• EXTRACTED ENTRIES:
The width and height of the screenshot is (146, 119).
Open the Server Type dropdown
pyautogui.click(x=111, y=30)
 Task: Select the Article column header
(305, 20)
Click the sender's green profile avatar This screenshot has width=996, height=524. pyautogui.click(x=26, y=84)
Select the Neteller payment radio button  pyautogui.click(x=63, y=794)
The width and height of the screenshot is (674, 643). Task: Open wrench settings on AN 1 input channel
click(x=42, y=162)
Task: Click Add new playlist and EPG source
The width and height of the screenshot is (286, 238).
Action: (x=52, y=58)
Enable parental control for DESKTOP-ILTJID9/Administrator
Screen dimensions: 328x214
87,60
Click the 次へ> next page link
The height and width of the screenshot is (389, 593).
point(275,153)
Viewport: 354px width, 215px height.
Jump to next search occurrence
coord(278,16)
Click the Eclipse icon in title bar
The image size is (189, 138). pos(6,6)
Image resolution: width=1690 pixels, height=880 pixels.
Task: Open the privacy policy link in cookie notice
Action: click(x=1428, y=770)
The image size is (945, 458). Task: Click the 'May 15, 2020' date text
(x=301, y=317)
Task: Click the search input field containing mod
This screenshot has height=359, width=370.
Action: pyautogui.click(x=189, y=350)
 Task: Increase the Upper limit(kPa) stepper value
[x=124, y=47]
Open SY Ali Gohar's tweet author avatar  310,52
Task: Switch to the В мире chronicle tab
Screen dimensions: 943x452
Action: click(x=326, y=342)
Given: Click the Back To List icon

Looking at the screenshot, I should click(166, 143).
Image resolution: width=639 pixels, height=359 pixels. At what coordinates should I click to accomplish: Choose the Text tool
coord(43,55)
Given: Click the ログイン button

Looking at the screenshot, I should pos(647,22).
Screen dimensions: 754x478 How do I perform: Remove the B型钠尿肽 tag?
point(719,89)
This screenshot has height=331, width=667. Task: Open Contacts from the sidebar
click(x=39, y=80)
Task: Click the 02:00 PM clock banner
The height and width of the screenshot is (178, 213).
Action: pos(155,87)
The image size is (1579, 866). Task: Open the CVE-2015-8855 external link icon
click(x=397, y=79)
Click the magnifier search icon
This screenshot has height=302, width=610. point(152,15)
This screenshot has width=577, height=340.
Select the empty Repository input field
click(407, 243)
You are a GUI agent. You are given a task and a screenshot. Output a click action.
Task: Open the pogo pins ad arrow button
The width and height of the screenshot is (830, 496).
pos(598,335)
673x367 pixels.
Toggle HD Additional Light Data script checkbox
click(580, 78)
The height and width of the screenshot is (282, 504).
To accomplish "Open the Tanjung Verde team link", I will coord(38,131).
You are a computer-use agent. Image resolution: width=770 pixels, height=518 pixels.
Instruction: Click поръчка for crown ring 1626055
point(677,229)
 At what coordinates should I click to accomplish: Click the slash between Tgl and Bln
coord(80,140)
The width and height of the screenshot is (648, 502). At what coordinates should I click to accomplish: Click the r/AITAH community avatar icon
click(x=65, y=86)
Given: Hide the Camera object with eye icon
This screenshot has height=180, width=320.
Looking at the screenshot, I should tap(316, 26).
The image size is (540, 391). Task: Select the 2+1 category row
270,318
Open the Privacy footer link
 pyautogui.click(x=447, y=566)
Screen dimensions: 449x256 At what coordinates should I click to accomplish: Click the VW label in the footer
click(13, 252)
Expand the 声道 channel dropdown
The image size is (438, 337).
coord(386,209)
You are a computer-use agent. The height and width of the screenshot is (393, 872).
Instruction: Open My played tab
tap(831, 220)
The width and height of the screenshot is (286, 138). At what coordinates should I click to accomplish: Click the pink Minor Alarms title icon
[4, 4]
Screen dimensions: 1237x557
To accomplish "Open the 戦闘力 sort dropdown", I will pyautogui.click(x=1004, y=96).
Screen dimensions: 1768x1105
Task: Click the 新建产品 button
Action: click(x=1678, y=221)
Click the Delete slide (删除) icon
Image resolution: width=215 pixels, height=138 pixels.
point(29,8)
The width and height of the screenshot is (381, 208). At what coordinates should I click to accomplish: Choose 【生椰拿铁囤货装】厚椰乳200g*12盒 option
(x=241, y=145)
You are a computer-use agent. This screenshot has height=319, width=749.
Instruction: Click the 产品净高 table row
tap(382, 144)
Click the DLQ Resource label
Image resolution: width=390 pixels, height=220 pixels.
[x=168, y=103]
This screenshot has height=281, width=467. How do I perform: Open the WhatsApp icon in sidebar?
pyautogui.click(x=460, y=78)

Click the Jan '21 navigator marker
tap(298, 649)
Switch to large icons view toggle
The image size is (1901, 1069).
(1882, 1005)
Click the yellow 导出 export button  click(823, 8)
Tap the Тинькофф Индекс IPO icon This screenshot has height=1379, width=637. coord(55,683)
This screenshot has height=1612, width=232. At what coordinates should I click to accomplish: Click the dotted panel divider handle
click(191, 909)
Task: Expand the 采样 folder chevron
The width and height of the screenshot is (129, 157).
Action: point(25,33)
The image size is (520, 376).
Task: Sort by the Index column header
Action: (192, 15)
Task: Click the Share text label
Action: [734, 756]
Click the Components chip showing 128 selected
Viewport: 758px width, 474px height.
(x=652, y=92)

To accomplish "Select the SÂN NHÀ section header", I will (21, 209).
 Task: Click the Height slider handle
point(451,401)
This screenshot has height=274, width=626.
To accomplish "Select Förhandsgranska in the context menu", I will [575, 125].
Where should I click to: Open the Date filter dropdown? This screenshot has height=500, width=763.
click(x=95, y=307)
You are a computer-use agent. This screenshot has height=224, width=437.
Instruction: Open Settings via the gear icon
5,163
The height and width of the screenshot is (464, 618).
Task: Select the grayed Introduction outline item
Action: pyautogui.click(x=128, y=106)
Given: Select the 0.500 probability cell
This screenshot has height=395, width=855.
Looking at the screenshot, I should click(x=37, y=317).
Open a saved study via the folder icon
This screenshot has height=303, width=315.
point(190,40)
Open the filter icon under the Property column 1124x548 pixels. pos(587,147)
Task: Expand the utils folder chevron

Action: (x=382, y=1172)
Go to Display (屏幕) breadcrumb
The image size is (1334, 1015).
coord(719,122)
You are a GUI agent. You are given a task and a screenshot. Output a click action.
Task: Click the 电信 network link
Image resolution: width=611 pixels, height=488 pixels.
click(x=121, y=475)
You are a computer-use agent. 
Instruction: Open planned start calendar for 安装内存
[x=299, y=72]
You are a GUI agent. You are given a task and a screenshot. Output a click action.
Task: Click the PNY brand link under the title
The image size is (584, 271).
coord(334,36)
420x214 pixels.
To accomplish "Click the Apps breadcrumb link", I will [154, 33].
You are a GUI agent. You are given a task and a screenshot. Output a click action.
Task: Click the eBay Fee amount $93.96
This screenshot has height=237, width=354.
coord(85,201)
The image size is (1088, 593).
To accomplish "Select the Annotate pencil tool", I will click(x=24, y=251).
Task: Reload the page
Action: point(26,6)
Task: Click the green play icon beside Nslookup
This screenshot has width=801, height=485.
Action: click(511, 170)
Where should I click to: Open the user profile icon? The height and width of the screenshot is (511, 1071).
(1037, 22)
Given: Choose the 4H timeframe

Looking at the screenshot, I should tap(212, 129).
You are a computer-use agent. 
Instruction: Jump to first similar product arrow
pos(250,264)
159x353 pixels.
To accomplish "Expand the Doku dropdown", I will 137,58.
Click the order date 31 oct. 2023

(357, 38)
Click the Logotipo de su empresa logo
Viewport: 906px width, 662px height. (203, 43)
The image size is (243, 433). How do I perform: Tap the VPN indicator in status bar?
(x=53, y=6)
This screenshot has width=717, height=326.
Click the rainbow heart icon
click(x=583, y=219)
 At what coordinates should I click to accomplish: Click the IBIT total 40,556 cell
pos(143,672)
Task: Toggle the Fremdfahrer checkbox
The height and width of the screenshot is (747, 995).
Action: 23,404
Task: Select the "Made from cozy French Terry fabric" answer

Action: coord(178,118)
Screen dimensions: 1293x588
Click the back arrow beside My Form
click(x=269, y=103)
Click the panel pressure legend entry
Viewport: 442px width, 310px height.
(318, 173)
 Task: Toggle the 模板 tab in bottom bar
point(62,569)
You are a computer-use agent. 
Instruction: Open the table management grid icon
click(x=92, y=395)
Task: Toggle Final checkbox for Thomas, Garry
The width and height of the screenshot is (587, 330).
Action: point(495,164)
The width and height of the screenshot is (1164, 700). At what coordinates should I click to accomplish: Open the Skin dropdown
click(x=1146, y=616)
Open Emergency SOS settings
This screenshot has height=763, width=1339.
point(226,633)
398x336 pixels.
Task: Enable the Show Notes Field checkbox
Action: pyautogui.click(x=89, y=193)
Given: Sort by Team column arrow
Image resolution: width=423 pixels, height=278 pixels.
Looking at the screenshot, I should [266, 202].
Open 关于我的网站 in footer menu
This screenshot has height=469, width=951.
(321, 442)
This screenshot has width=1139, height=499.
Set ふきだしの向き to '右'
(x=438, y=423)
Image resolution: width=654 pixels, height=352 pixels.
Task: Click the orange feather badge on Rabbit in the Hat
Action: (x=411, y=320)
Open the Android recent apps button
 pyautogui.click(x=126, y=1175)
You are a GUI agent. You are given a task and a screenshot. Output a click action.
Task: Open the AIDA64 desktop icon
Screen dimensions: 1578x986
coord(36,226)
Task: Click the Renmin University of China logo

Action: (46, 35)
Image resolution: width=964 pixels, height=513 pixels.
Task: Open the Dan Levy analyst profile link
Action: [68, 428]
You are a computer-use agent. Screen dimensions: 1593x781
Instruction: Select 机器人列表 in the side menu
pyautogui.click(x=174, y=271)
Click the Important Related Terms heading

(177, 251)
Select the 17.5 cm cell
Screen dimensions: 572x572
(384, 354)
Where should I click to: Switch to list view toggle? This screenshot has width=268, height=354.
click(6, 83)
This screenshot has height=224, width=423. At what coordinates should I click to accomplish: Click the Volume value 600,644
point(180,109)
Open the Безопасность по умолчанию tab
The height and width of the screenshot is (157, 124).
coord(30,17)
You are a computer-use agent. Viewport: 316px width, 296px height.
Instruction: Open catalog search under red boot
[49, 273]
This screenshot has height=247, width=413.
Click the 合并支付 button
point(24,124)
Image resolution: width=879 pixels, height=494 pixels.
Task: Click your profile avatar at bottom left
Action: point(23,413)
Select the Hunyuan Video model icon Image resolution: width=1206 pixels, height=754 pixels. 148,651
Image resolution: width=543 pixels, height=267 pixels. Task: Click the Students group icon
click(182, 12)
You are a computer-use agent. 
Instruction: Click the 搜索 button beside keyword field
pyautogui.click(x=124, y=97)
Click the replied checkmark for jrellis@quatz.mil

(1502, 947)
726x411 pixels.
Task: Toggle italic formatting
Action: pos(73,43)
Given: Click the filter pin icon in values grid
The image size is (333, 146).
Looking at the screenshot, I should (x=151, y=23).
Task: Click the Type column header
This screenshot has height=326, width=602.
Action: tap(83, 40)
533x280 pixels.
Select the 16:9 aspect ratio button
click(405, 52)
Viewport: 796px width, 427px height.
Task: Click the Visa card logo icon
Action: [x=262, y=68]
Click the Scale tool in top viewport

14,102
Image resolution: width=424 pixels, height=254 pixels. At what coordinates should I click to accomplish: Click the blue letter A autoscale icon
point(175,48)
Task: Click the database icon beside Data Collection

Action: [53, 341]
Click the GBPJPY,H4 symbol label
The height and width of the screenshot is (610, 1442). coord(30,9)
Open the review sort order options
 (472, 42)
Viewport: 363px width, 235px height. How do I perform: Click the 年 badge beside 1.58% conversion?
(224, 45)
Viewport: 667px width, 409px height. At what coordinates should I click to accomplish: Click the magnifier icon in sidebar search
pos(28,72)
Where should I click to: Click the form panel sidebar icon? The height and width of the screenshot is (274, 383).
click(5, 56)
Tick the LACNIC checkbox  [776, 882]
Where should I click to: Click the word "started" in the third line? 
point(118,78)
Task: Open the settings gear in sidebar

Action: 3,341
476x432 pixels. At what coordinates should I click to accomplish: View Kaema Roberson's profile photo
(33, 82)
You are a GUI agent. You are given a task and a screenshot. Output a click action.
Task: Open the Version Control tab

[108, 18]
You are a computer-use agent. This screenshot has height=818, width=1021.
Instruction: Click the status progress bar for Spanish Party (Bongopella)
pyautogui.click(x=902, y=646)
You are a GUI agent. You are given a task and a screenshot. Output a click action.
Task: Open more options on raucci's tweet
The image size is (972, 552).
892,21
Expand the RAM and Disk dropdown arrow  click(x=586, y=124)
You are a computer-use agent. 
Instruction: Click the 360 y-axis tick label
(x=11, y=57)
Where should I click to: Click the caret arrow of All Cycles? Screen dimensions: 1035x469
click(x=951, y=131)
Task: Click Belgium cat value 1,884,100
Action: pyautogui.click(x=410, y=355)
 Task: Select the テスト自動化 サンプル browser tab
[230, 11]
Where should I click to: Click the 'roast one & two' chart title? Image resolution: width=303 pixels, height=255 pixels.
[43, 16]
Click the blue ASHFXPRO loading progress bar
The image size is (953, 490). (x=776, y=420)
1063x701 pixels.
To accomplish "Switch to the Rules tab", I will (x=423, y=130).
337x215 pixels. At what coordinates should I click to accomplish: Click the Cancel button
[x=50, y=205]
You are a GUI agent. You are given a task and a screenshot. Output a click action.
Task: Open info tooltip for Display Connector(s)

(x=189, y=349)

• TRY IT: Scan the data above for the string "tweet". Copy every line in which it appears.

• SOLUTION TO THIS TASK:
Open SY Ali Gohar's tweet author avatar  310,52
Task: Open more options on raucci's tweet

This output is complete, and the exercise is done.